10/01/2012

Aube, la saga de l'Europe, 279

– Espérons qu’ils te répondent... Et presse-toi. Tu attendras moins pour le savoir... Surtout, tu verras Kerdarya. Même s’ils restaient cois, rien que cela en vaut la peine. Tu t’y croirais tous les jours à la fête des sacrifices ou à la foire. Le parfum des animaux immolés sur les autels plane partout. Dans cent camps au pied de la colline sacrée on prie et honore les dieux. Il y a, devant chaque temple, des hommes de tous nos clans : bhlaghmenes à la chevelure de miel ; guerriers du couchant, aussi clairs de teint que les prêtres ; colosses du midi-couchant ; héros du levant, avec leur long nez et leur barbe qu’ils frisent à l’imitation de Shumeru. Sauf pour discuter de tribu à tribu, ils parlent dans leur patois. Tu entendrais la cacophonie ! Parfois, en fermant les yeux, on se croirait à cent lunes !
– Hein, des bhlaghmenes, des guerriers, même à Kerdarya, même devant les autels !

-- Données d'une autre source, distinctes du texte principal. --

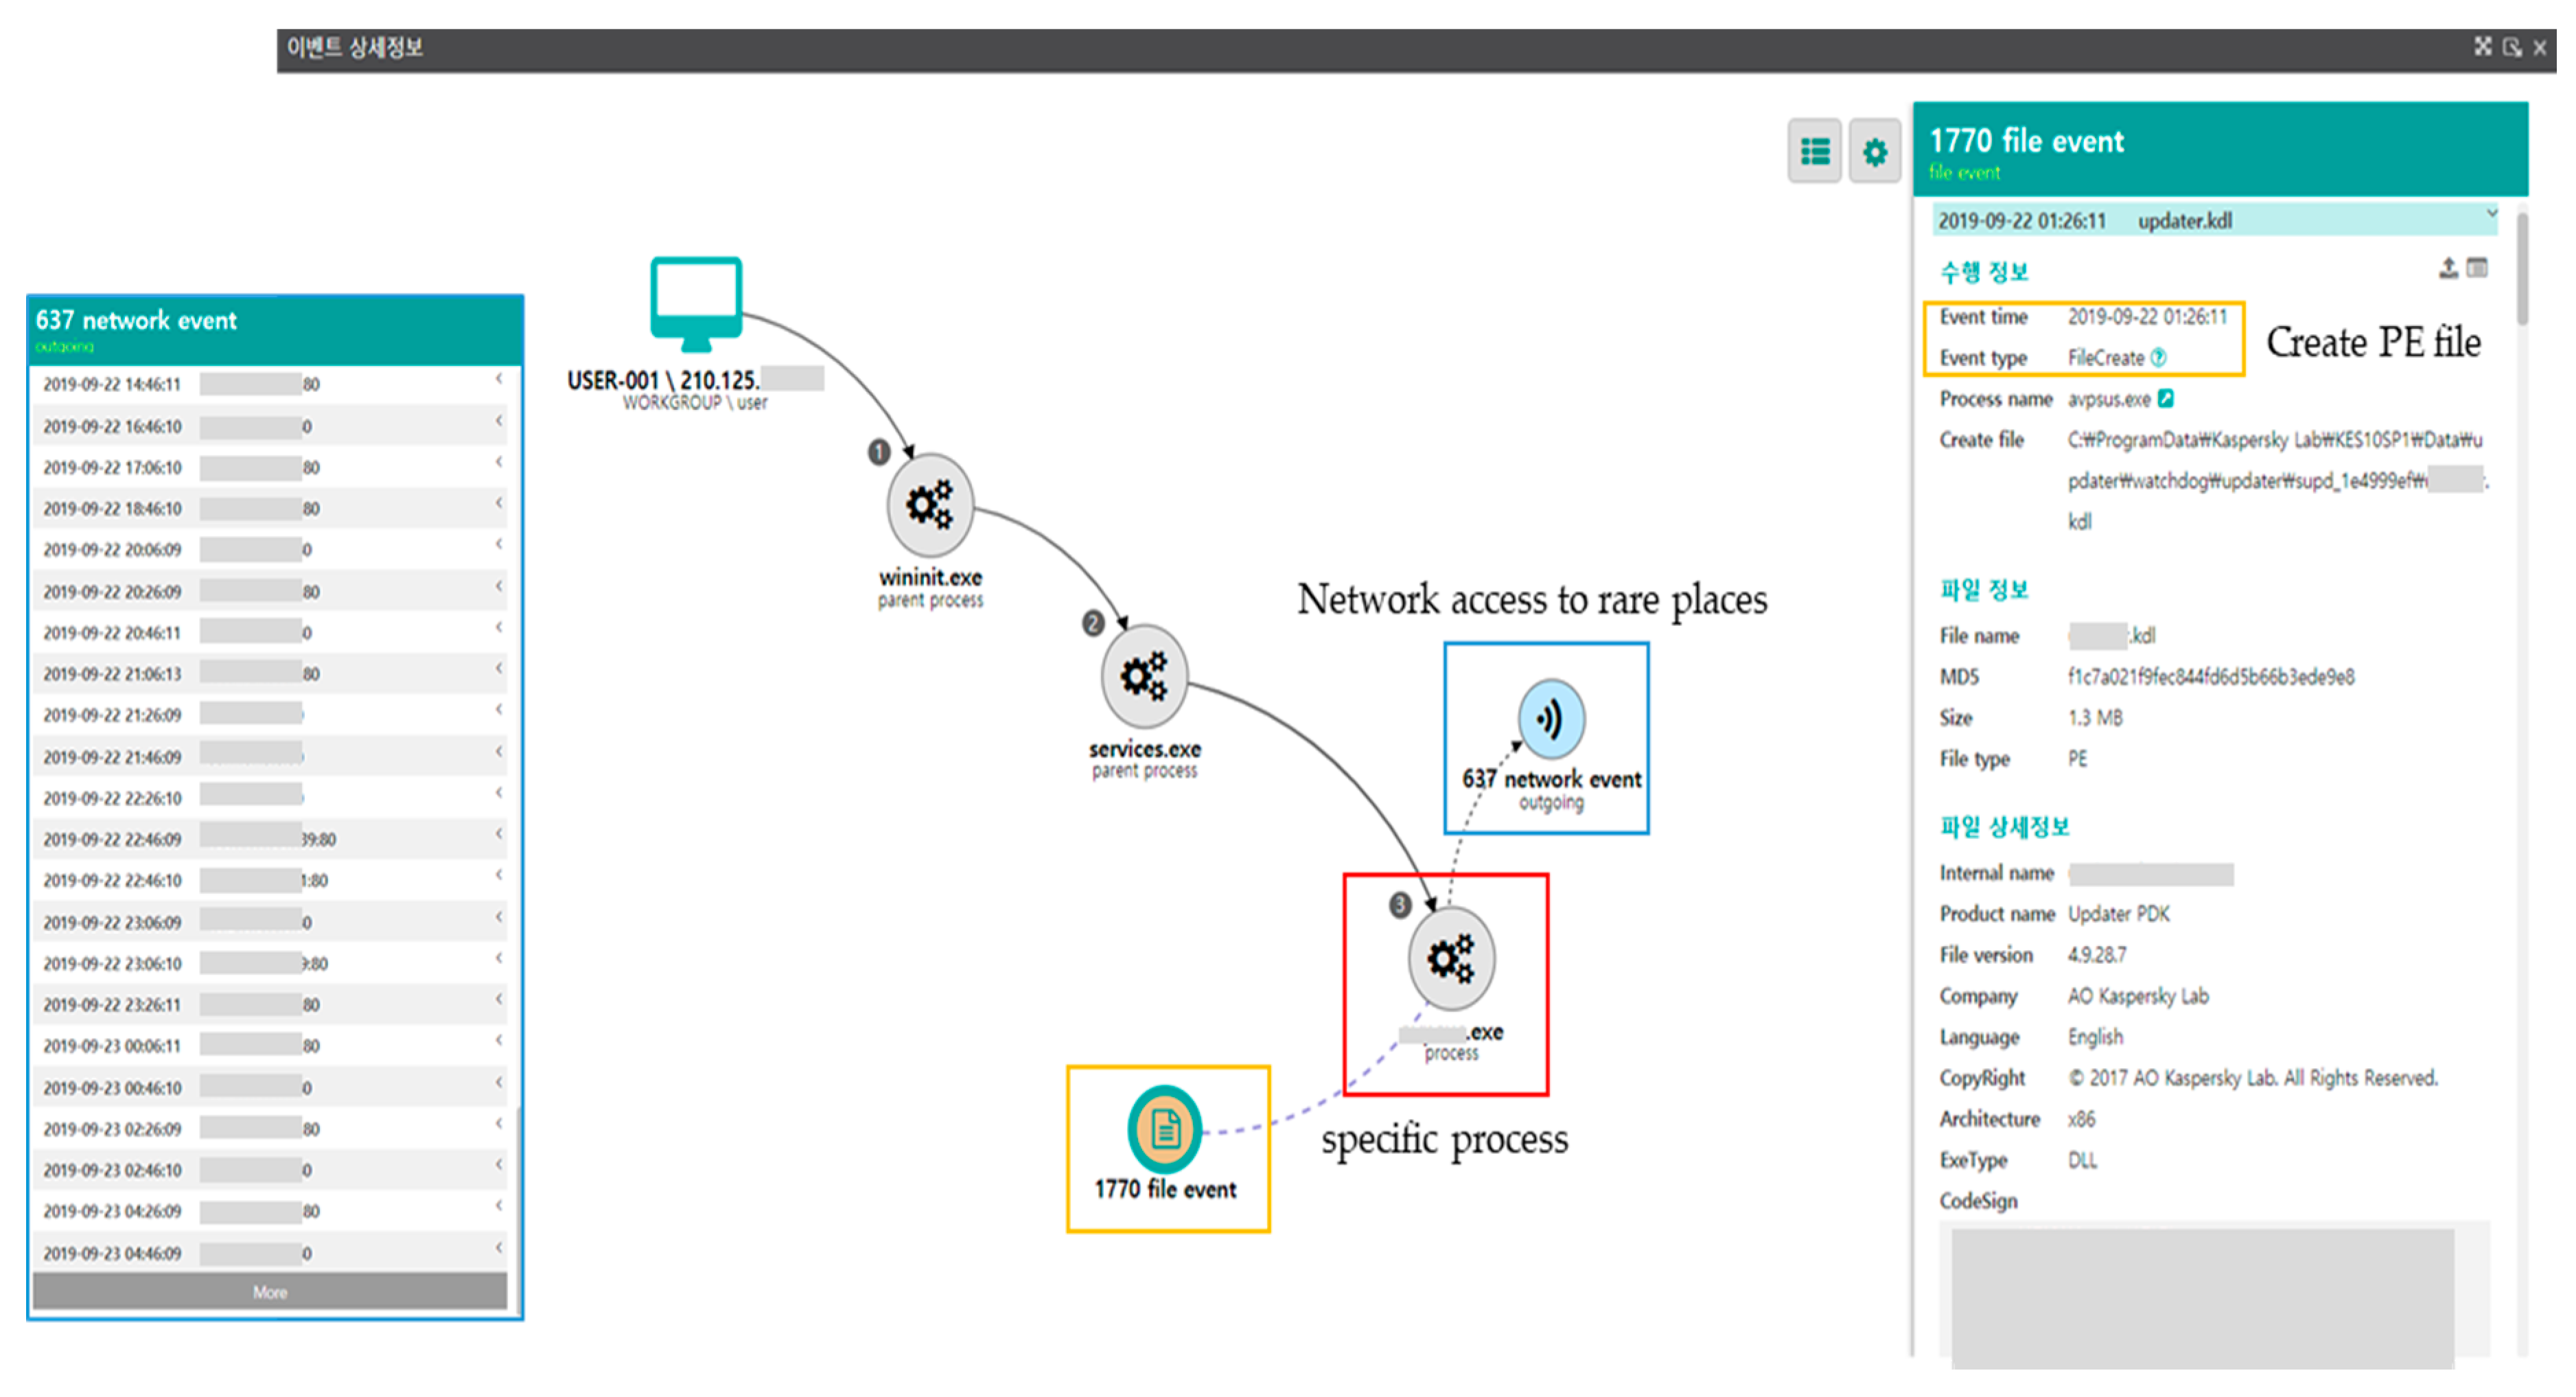Click the More button in network list
The image size is (2576, 1397).
tap(270, 1291)
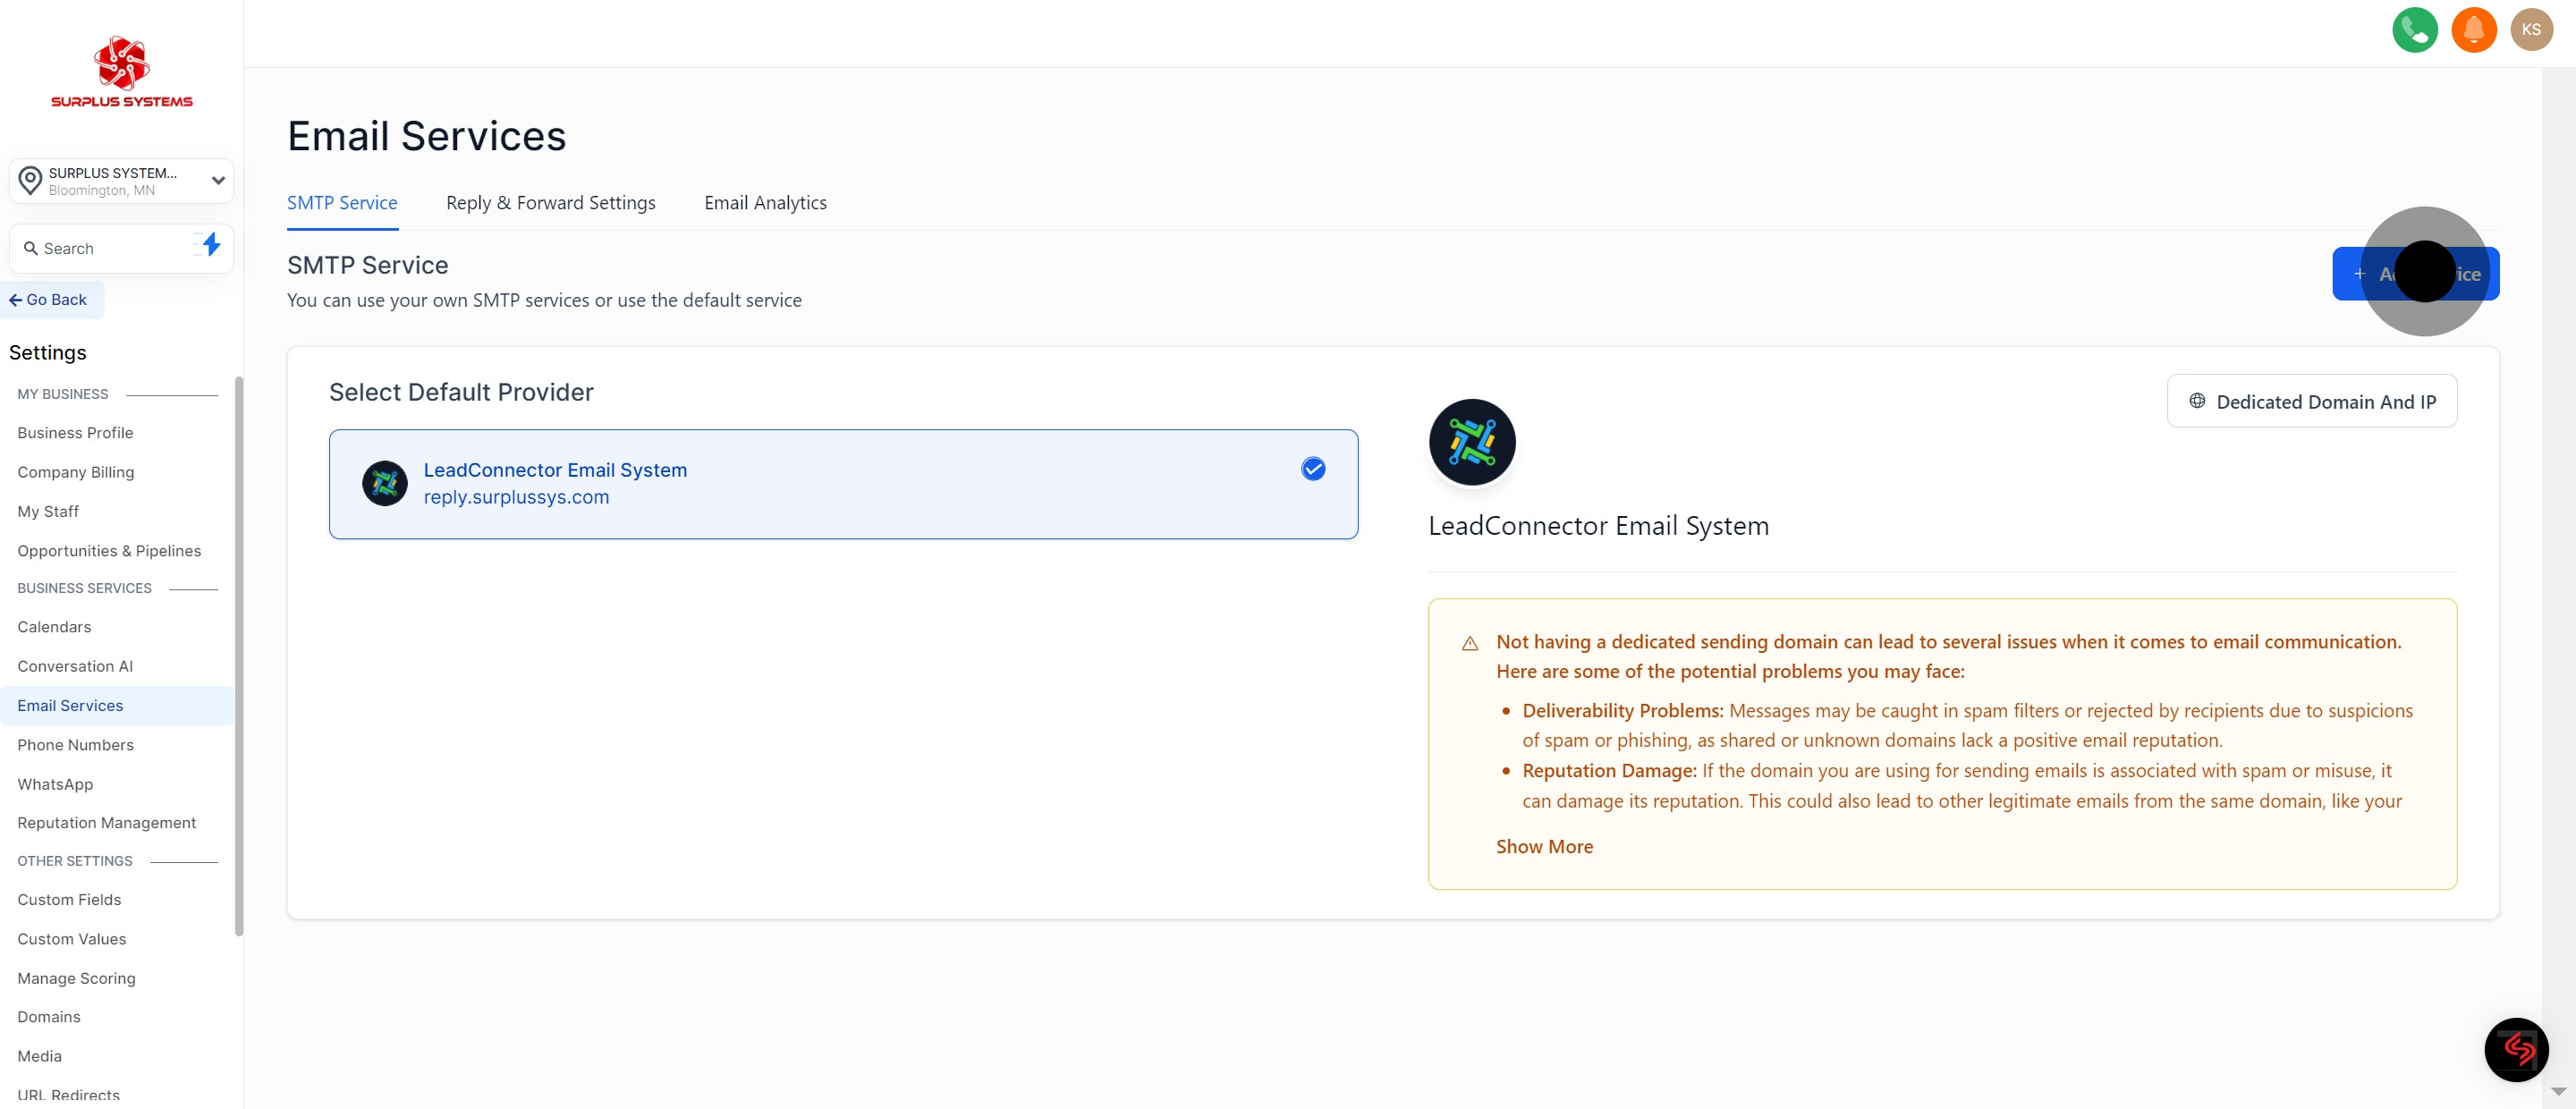
Task: Open the floating Surplus Systems helper icon
Action: 2516,1049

– C’est normal. Nous avons soumis tant de peuples, à qui nous avons appris à parler comme des humains. Ils ont, avec leurs gorges imparfaites, plus propres à grogner ou à siffler qu’à parler, un peu modifié notre langue. Chaque fois qu’ils avaient un mot plus court ou, à leur idée, plus beau, ils l’ont gardé, et nous l’avons adopté à notre tour, pour notre usage quotidien ou quand nous voulons qu’ils nous comprennent. C’est plus facile de dire cruche que poterie porteuse.
– Ah, tu dis cruche ?
– Oui. D’autres disent pot, d’autres “ porteuse ” tout court, ambhori, ou le déforment en “ anfori ”. Je n’y suis pas habitué, mais c’est quand même “ pot ” le mieux !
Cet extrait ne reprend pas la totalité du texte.